But Ian Rock's essay, "Another Reason for Romans—A Pastoral Response to Augustan Imperial Theology: Paul's Use of the Song of Moses in Romans 9–11 and 14–15" (74–89), strikes me as odd. I'll raise two issues here. First, I simply have no idea what Rock means when he refers to "the substantial evidence that the addresses of this letter are not Christians but rather the saints in Rome (Rom. 1.7)" (74; my emphases). Does anyone have any idea what distinction Rock might have in mind here? Is this the complaint that the term Christian is anachronistic for the mid-first century CE? Or does Rock have two distinct (and distinguishable) groups in mind here?
Second, Rock locates Paul primarily within the sphere of Roman imperial political rhetoric (rather than within Israelite/Hebrew biblical tradition), a move reminiscent of Elliott's essay, mentioned above. In fact, Rock asks,
Could Paul's references to the kingship of David, the universal covenant with Abraham, the cosmic character of the Law of Moses, the historicity of the people and Israel as the true people of God, his articulation of the messiahship of Jesus the Son of God and Lord, have all stemmed from a subcultural reading the Aenid? (78; my emphasis)
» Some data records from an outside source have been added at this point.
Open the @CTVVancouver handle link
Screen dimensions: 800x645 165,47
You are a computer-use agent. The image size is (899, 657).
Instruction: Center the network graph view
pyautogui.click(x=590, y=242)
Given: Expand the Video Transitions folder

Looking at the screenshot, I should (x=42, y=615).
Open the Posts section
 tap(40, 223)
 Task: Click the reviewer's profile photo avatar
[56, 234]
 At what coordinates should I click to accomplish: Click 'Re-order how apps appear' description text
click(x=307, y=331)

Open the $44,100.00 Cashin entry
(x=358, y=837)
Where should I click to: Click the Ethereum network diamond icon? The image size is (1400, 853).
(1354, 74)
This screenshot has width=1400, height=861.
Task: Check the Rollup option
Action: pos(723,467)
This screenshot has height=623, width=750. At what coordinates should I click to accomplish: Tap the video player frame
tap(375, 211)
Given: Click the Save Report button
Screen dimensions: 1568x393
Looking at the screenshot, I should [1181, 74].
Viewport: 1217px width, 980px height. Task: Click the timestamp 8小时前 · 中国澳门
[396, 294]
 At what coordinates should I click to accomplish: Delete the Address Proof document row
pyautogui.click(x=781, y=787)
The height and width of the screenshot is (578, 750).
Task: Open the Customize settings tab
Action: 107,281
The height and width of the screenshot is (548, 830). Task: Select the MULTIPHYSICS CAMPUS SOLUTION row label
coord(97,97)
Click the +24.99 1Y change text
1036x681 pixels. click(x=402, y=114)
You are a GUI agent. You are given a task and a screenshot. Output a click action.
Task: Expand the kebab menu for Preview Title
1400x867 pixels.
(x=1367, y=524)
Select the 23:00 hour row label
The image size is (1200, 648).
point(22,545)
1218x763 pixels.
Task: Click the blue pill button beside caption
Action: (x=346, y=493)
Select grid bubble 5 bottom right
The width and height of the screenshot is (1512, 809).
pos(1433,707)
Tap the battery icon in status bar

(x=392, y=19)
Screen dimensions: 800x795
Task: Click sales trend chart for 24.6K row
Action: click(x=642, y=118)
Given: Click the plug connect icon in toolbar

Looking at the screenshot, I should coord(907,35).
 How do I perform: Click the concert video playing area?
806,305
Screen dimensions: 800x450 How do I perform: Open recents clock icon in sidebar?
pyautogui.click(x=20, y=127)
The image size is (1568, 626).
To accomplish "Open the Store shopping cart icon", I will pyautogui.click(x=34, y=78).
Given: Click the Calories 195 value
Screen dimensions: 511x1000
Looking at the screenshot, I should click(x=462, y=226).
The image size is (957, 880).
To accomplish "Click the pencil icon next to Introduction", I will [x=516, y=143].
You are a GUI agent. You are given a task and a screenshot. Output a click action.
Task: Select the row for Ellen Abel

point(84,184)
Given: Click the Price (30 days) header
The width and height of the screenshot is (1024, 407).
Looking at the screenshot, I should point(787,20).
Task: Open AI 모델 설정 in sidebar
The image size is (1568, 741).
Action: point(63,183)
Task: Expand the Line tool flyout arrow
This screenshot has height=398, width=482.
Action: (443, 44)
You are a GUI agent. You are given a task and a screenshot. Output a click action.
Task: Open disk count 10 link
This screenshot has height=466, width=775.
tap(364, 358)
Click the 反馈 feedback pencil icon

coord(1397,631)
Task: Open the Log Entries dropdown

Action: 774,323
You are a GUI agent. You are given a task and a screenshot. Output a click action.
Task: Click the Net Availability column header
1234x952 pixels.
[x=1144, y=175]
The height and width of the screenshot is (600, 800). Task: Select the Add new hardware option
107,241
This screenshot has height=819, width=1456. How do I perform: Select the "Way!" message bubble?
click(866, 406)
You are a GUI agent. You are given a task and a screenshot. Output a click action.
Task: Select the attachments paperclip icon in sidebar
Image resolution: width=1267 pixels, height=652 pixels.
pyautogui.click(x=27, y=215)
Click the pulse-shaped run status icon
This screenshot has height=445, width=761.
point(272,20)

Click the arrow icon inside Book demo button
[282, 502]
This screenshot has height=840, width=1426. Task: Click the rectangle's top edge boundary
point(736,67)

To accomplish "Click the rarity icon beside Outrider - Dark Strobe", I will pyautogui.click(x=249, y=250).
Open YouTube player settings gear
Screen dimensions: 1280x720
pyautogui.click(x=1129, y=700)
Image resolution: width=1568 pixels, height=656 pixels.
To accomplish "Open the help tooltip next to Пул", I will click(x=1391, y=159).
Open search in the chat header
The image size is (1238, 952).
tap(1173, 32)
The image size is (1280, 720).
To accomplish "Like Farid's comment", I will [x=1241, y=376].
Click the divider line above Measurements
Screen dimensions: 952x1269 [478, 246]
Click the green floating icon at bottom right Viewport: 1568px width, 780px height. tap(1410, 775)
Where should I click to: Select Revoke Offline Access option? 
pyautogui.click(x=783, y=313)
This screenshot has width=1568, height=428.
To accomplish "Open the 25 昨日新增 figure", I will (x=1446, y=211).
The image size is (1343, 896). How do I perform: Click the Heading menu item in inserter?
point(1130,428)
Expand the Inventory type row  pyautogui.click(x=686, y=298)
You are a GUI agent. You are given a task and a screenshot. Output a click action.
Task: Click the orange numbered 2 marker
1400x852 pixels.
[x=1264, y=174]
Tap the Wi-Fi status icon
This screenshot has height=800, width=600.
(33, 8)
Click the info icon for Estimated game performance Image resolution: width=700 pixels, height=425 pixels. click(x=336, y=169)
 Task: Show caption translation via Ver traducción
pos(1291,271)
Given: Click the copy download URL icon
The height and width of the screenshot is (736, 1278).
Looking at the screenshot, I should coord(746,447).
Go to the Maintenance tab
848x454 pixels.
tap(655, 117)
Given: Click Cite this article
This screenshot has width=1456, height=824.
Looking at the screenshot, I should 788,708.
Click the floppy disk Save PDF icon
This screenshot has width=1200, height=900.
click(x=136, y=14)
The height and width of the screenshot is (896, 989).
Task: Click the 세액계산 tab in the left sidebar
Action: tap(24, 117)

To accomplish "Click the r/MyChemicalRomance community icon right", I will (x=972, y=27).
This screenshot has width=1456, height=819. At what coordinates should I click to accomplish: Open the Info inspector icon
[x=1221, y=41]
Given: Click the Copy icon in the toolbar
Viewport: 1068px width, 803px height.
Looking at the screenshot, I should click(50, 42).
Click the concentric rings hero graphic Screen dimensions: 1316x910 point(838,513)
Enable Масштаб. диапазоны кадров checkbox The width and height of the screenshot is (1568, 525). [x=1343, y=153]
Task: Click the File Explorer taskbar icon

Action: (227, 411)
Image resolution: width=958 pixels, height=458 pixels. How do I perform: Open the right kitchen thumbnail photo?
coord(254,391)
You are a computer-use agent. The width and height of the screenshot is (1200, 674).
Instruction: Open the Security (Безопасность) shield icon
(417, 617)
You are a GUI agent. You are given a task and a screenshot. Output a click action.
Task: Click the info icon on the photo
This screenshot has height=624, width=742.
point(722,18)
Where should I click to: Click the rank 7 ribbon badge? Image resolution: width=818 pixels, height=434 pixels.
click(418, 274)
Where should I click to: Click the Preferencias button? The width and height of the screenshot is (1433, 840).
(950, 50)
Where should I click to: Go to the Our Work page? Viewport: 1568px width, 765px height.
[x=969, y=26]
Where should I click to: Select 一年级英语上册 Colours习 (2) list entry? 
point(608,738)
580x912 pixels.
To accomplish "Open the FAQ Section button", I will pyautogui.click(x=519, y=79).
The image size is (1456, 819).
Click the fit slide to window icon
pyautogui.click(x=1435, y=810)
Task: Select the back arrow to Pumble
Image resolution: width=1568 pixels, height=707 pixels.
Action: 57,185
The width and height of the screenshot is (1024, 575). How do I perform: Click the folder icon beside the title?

In general, we biblical scholars don't usually ask questions that can be satisfactorily answered, "yes" or "no." But this one is easy: No. The emphatically Jewish topoi Rock names certainly and without doubt did not "stem from" Paul's reading of the Aenid or any other Roman literature. Are we really to imagine Paul developing the ideas we find in his letters about "the kingship of David, . . ." in response to the imperial claims coming out of Rome? What, then, did Paul think before he encountered these claims (or rather, before he needed to formulate responses to them)?
It may well be that Rock didn't mean to ask whether Paul's Jewish ideas "stemmed from" his encounter with Roman propaganda. Perhaps he's merely after how Paul employed Jewish theological resources to answer things that were being advocated about Caesar, for example in the Aenid. But this isn't what he said. And NT scholarship needs to carefully explore the way NT texts employ Jewish theologoumena to counter Roman political and theological ideology without obscuring the fact that, among the NT authors, Jewish ideas and concepts precede Roman ideas. Our authors were Jews navigating Jewish identity in Roman contexts, not Romans engaging Jewish ideas.
2 comments:
interesting blog. I'd like to read it again when I am a little more awake.
Thanks, yeti. I'll be interested to know what you think.